Himmel und Hölle - Alice Munro

  • Die kanadische Erzählerin wird auch bei uns immer bekannter und das ist gut so. Ihre Geschichten, sie schreibt seit über vierzig Jahren, spielen meist im ländlichen Ontario, da, wo auch sie aufwuchs. Aber es sind keine Geschichten 'vom Land', ganz im Gegenteil. Munro erzählt von Menschen und ihren Gefühlen, die gerade vor dem einfachen, zuweilen geradezu dumpfen Hintergrund ihre universale Dimension annehmen.
    Die Erzählungen, klassische angelsächsische 'Short Stories', erschienen zunächst in Zeitschriften, dann auch vermehrt in Sammlungen zusammengefaßt. Die deutsche Übersetzungen behalten in der Regel die von der Autorin bestimmte Auswahl der Geschichten bei. Sie sind bewußt zusammengestellt worden, die Geschichten beziehen sich oft aufeinander, indem Themen, die in der einen angesprochen wurden, in einer anderen weitergeführt oder erst ausgearbeitet weden. Bezüge können hergestellt werden, Verhaltensweisen werden neu beleuchtet, es entsteht eine gewisse Symmetrie und Mehrdimensionalität.
    Dennoch steht jede Geschichte für sich.

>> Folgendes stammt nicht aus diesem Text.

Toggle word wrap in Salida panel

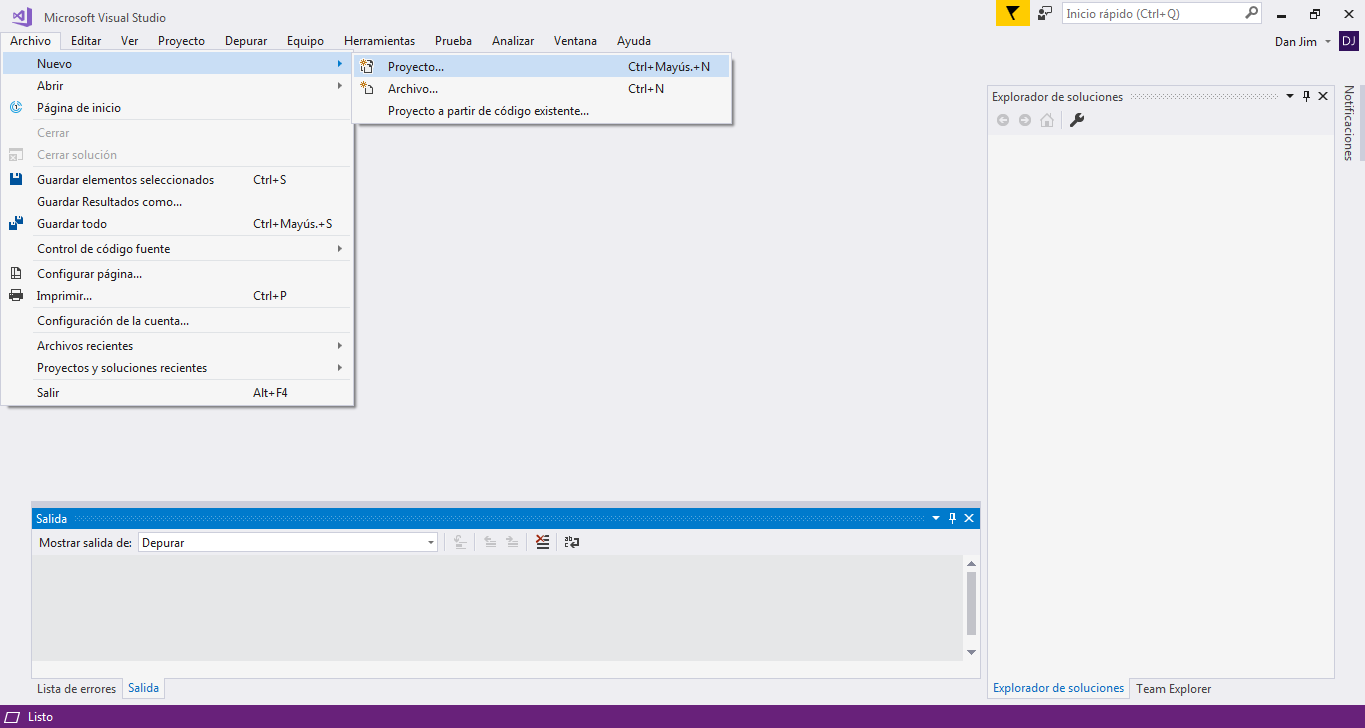pyautogui.click(x=572, y=542)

    Die Welt, die Paar - Beziehungen und überhaupt die Beziehungen der auftretenden Personen untereinander, ist merkwürdig lieblos. Die Menschen sind voneinander abgesondert, vereinzelt, selbst wenn sie seit zwanzig Jahren verheiratet sind oder jahrelang füreinander gearbeitet haben. Abgesondert und vereinzelt erleben sie ihre Ent-Täuschungen im Wortsinn. Was sie für wahr gehalten haben, erweist sich als falsch und oft genug ist es das, was man 'Liebe' nennt. Einsam aber erleben sie auch ihre Glücksmomente, die Haushälterin bei ihrem Ausbruch aus dem bisherigen Leben, die krebskranke Ehefrau auf einer schwimmenden Brücke, die angehende Schriftstellerin in einem Café auf der Flucht vor ihrer Familie und den Erinnerungen.
    Es sind vollkommene Glücksmomente, aber Munro wäre nicht Munro, wenn sie nicht auch diese nur dazu benutzen würde, um zu zeigen, daß dieses nur individuell zu empfindende Glück die jeweilige Person nur noch weiter von den anderen entfernt.
    Ihre Sprache ist schlicht und unaufdringlich. Ausgwogen. Schön. Ganze Gefühlswelten erschließen sich in einem Halbsatz, die Bilanz einer Ehe findet man in einem kleinen Abschnitt aus fünf, sechs Sätzen. Es wird nicht erklärt und es wird vor allem nicht analysiert. Es wird nur beschrieben. Der Standort, der Ausgangspunkt der Beobachtung kann sehr rasch wechseln, von einem Absatz zum nächsten.
    Munro ist weniger eine Erzählerin, deren Stimme einem in den Ohren klingt, während man liest, sondern eine, die einem ihre Augen leiht. Ihre Geschichten zu lesen, heißt, mit ihren Augen Menschen zu sehen. Und das, was man beim Lesen hört, sind die Stimmen und die Worte eben dieser Menschen.
    Ein Erlebnis.
    :wave
    magali

    Ich und meine Öffentlichkeit verstehen uns sehr gut: sie hört nicht, was ich sage und ich sage nicht, was sie hören will.
    K. Kraus

    Dieser Beitrag wurde bereits 1 Mal editiert, zuletzt von magali ()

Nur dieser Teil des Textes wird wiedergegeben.